-- Records shown --

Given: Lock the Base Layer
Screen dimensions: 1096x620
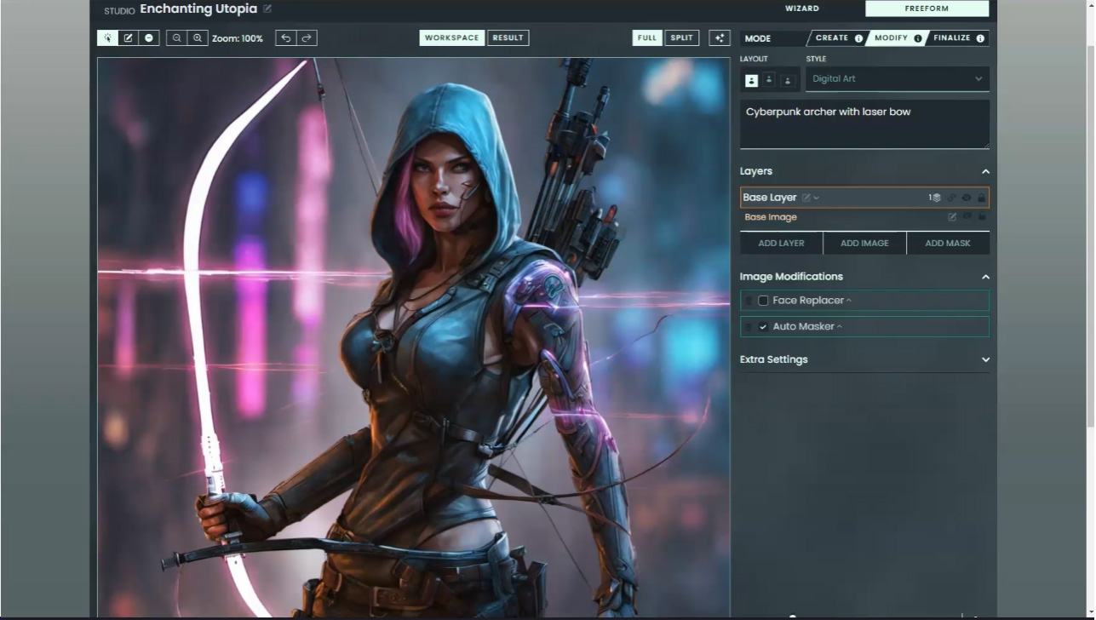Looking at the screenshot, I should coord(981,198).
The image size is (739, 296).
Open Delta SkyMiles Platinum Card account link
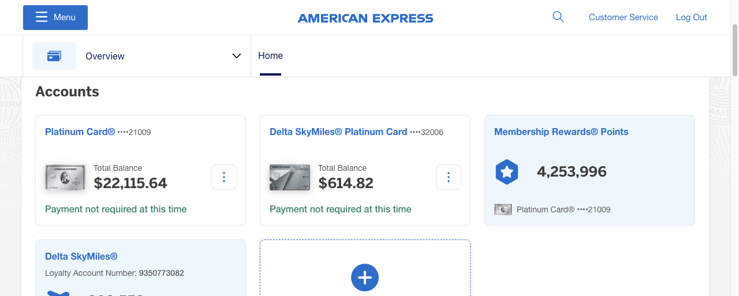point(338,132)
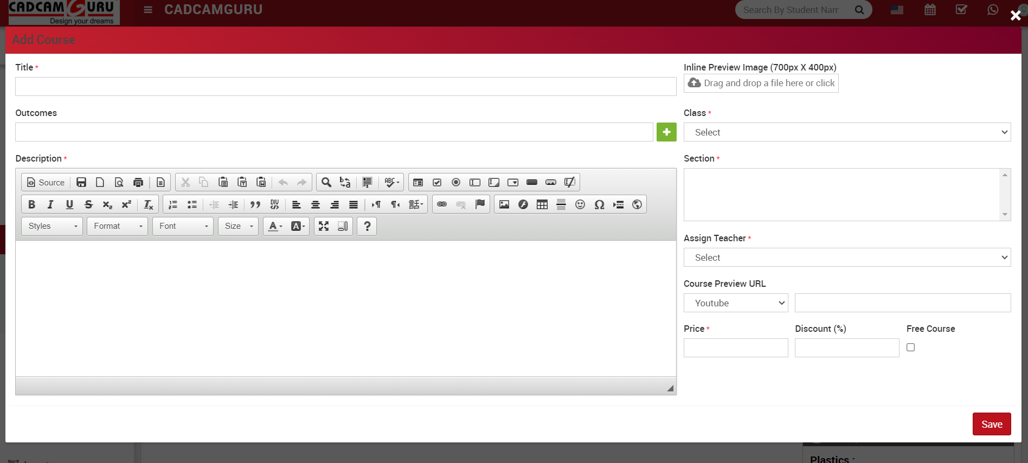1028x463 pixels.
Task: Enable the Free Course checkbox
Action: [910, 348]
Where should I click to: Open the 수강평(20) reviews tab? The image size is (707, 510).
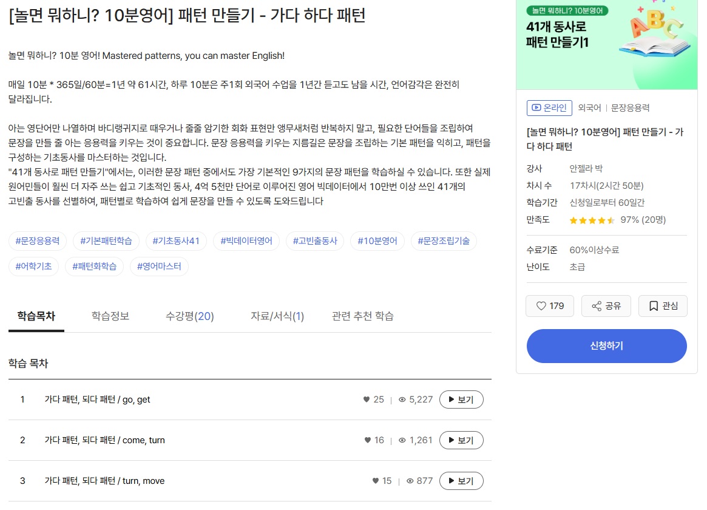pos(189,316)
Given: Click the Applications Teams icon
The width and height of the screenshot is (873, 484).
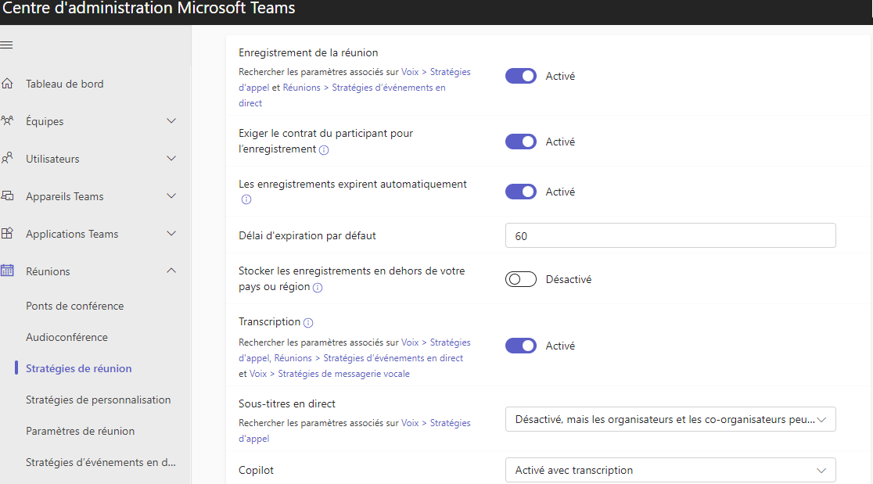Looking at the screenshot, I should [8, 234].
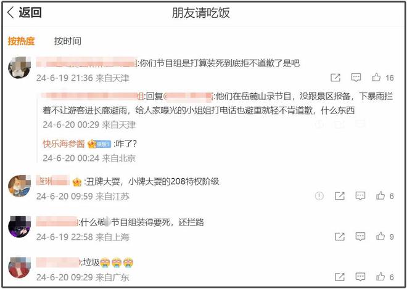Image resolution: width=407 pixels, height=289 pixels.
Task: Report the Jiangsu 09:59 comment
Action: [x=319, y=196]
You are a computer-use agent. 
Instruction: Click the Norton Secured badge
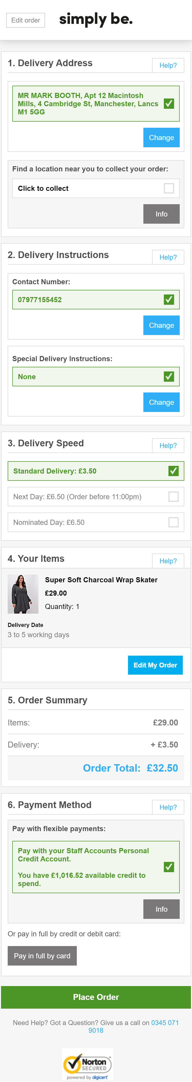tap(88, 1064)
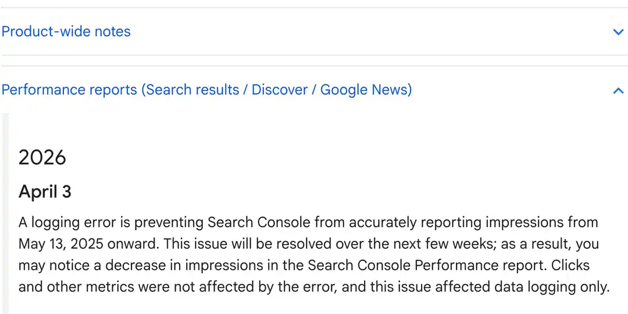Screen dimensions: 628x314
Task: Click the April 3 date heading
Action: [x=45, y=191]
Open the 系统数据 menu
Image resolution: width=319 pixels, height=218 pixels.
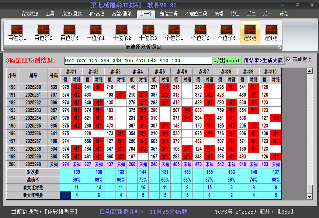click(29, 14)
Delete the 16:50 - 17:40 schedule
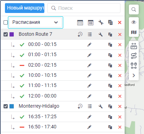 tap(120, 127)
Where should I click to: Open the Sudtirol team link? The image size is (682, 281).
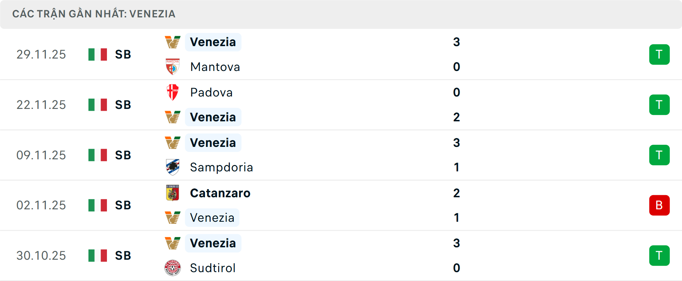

-- Work instruction --
Number only, please: work out how many lines of the listing hold "Given".

-- Solved problem --
2